- QUOTED PASSAGE

-- -- --

- Genre: Period drama Romance Melodrama Crime Action
- Written by: Na Yeon-sook
- Directed by: Lee Hyun-jik
- Starring: Hwang Jung-eum Ryu Soo-young Jung Kyung-ho
- Composer: SBS Content Hub
- Country of origin: South Korea
- Original language: Korean
- No. of episodes: 37

Production
- Executive producer: Kim Young-sub
- Producer: Lee Sang-min
- Production location: Korea
- Running time: 60 minutes
- Production company: Story TV

Original release
- Network: SBS TV
- Release: June 21 – October 26, 2014

= Endless Love (2014 TV series) =

2014 South Korean television series

Endless Love is a 2014 South Korean television series directed by Lee Hyun-jik and written by Na Yeon-sook, with an ensemble cast starring Hwang Jung-eum, Ryu Soo-young, and Jung Kyung-ho. It aired on SBS from June 21 to October 26, 2014 on Saturdays and Sundays at 22:00 for 37 episodes.

==Plot==
A period drama that tells the story of the loves, dreams, and ambitions of a woman who lived from the 1970s to the 1990s, an era of great political and economic upheaval in South Korea.

Seo In-ae is determined to do whatever it takes to avenge her murdered mother. She also faces many trials and tribulations while upholding justice and the law in her profession, where she meets important government and military figures. Brothers Han Gwang-hoon and Han Gwang-cheol were her childhood friends. In-ae and Gwang-hoon loved each other, but their ambitions and conflict of interests marred their relationship. On the other hand, Gwang-cheol has always loved In-ae passionately.

==Cast==

===Main characters===
- Hwang Jung-eum as Seo In-ae
  - Bang Yoo-sul as young In-ae
She witnessed the murder of her mother as a child. She grows up as a smart, beautiful, and ambitious woman who wants to help people seeking justice, while hoping that someday she can avenge her mother. She knows how to persuade people. After a stint in juvenile detention she is discovered by a famous film director and becomes an actress for a brief period. She is later imprisoned and tortured, then passes the bar exam to become a human rights lawyer.

- Ryu Soo-young as Han Gwang-hoon
  - Choi Ha-ho as young Gwang-hoon
Eldest son of a poor fisherman's family. He and Seo In-ae have loved each other since childhood. Cool-headed, charismatic and sometimes shrewd, he is a genius who strives to become a powerful and successful person. Conscripted into the army, he becomes the assisting officer to General Cheon Tae-woong who serves as a father figure and mentor. Gwang-hoon is sent abroad to study in the United States and continues as aide-de-camp to General Cheon who leaves the army to head the National Security department, and later runs for political office.

-- -- --

- MATERIAL
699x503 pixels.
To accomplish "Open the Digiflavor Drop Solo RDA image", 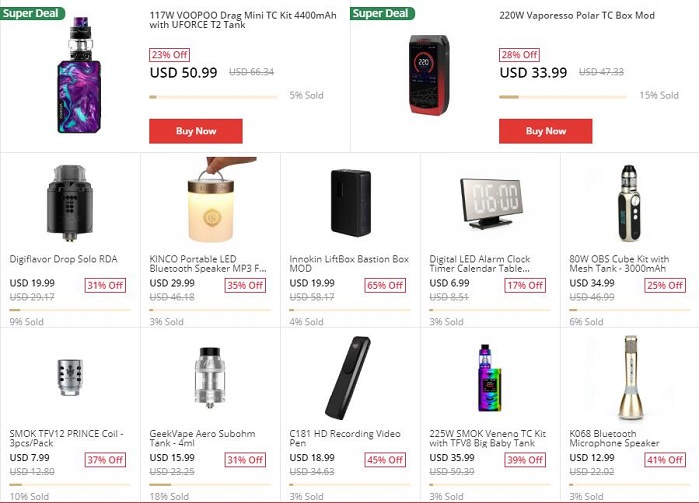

-- -- --

- TASKS TO CARRY OUT
1. List every genre given for the TV series in the article on Endless Love above.
2. Write the next part of the article on Endless Love, picking up right after its last sentence.

- THE ANSWERS
1. Period drama, Romance, Melodrama, Crime, Action

2.
- Jung Kyung-ho as Han Gwang-cheol
  - Jo Yong-jin as young Gwang-cheol
Han Gwang-hoon's hot-blooded brother. He has one-sided love towards Seo In-ae. She has always been his main driving force in life, to the point that he is determined to be with her until he dies. He likes to fight. In Japan he meets businessman Chairman Son who is the brother of the Prime Minister; subsequently Gwang-cheol becomes manager of Son's hotel in Seoul, and also president of Hanseo Construction which was formed as the family business moved on from fishing to construction.

===Supporting characters===
- Cha In-pyo as Cheon Tae-woong, a 3-star General in the Republic of Korea Army
- Jung Woong-in as Park Young-tae, intelligence official and main antagonist, secret lover of Min Hye-rin
- Jung Dong-hwan as Kim Geon-pyo, Prime Minister of South Korea
- Shim Hye-jin as Min Hye-rin, spouse of Kim Geon-pyo, nicknamed the "Iron Butterfly"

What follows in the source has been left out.